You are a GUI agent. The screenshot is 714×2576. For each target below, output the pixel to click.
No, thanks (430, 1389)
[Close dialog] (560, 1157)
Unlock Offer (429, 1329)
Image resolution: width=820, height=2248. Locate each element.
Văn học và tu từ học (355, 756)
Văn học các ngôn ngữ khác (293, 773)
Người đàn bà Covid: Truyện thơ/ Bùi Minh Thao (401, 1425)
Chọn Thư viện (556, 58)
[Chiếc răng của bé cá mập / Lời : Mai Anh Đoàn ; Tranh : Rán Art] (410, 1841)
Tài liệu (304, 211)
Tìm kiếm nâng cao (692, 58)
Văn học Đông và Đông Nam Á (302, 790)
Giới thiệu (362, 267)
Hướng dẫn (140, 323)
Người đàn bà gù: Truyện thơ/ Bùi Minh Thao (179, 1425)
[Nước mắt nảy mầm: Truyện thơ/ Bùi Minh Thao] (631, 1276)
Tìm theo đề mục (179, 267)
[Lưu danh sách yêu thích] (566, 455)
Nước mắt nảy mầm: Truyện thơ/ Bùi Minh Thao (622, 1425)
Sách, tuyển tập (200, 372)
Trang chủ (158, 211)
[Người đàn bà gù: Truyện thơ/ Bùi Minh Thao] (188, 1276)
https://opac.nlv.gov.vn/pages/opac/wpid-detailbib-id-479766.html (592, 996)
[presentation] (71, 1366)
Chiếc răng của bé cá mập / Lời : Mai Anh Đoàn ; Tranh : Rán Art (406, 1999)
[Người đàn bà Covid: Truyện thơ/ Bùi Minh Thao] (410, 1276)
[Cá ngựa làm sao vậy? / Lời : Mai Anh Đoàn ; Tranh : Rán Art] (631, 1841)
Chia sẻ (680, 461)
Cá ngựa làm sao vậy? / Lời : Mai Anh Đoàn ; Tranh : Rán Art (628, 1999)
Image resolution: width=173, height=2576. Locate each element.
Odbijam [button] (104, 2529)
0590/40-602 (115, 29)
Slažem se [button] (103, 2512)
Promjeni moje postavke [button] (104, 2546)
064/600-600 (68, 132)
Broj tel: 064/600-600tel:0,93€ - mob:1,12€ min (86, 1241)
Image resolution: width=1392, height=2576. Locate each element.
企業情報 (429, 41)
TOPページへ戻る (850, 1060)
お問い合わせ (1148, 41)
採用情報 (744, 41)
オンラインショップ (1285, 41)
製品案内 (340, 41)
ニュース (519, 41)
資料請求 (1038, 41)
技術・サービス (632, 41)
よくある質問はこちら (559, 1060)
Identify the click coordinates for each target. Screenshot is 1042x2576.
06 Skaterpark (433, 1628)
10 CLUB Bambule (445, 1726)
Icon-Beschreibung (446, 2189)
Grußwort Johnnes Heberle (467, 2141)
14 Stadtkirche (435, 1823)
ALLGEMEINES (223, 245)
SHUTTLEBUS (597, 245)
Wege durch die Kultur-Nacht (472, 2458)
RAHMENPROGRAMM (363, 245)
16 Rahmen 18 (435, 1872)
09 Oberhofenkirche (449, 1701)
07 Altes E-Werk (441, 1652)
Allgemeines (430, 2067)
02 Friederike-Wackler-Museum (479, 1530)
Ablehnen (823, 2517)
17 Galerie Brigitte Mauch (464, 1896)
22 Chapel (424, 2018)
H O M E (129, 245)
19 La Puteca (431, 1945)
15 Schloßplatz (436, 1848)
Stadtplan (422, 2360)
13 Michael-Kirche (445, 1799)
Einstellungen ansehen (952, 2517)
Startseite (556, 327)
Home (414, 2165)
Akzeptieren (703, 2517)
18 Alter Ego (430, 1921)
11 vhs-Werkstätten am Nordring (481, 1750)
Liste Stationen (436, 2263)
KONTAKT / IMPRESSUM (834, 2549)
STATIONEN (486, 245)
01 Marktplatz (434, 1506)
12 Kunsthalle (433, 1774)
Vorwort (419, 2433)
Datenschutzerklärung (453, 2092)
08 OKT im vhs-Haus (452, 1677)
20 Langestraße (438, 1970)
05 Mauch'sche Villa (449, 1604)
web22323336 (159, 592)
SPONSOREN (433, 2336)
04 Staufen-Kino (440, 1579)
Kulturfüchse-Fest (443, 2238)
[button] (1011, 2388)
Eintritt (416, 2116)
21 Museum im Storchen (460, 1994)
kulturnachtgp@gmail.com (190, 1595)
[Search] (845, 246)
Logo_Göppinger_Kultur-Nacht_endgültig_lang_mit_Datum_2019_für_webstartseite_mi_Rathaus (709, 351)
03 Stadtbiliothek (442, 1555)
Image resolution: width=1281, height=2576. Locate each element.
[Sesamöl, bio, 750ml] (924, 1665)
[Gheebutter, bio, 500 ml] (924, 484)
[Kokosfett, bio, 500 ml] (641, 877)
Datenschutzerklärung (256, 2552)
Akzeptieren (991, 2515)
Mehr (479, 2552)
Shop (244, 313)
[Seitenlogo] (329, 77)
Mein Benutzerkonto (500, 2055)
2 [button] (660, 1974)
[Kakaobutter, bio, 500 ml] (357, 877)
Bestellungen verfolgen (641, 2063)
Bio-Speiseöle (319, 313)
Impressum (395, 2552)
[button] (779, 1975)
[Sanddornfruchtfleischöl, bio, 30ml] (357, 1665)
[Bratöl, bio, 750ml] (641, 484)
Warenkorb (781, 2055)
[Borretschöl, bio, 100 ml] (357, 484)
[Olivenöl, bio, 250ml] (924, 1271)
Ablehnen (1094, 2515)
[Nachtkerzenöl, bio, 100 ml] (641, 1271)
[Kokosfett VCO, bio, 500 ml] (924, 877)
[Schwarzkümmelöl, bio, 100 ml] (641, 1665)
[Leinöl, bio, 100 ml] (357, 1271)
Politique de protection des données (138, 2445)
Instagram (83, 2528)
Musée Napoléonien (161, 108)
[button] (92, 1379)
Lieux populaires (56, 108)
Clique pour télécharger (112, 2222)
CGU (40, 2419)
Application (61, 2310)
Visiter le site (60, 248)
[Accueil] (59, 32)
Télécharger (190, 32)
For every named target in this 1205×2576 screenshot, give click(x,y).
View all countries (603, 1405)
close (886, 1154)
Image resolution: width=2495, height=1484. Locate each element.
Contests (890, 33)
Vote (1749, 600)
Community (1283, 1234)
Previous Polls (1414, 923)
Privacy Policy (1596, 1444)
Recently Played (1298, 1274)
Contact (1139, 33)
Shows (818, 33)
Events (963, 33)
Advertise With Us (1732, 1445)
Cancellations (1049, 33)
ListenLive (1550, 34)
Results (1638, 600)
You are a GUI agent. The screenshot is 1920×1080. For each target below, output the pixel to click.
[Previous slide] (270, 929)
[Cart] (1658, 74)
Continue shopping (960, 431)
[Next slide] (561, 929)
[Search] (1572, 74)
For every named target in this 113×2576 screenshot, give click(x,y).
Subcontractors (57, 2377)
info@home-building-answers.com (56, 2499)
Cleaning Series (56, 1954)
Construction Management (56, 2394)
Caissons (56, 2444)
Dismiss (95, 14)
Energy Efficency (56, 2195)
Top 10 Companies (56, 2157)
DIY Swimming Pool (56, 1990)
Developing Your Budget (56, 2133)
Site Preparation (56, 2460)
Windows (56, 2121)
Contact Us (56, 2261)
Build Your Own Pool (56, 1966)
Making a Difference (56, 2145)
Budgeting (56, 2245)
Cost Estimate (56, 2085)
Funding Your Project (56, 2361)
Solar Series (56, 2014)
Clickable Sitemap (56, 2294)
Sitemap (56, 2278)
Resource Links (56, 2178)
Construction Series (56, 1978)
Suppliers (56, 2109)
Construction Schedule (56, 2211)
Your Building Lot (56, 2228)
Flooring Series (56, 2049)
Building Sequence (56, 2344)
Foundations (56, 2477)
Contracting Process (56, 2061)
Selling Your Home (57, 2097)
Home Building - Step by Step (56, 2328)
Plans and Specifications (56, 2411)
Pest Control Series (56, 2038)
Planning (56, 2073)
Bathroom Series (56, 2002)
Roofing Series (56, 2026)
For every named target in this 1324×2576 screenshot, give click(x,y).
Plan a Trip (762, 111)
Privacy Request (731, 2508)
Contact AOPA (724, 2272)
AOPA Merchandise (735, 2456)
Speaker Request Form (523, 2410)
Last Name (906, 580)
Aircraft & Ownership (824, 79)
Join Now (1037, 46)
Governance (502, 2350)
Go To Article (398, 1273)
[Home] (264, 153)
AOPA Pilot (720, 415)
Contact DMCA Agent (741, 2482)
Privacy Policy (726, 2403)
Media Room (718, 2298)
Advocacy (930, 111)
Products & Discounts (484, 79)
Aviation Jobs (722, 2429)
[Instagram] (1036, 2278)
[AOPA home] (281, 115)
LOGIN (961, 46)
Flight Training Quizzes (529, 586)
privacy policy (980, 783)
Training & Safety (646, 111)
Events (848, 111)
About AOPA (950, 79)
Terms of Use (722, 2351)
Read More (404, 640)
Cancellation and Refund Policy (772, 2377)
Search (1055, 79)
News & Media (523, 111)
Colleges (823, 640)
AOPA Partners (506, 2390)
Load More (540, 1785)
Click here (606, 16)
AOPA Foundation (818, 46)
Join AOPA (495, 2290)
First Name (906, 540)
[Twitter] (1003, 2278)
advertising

____

- Task requirements -
Above are the entries. Copy exactly the part that opens with the line containing "09 Oberhofenkirche (449, 1701)" and closes with the line containing "Einstellungen ansehen (952, 2517)", and no more.

- Task answer -
09 Oberhofenkirche (449, 1701)
07 Altes E-Werk (441, 1652)
Allgemeines (430, 2067)
02 Friederike-Wackler-Museum (479, 1530)
Ablehnen (823, 2517)
17 Galerie Brigitte Mauch (464, 1896)
22 Chapel (424, 2018)
H O M E (129, 245)
19 La Puteca (431, 1945)
15 Schloßplatz (436, 1848)
Stadtplan (422, 2360)
13 Michael-Kirche (445, 1799)
Einstellungen ansehen (952, 2517)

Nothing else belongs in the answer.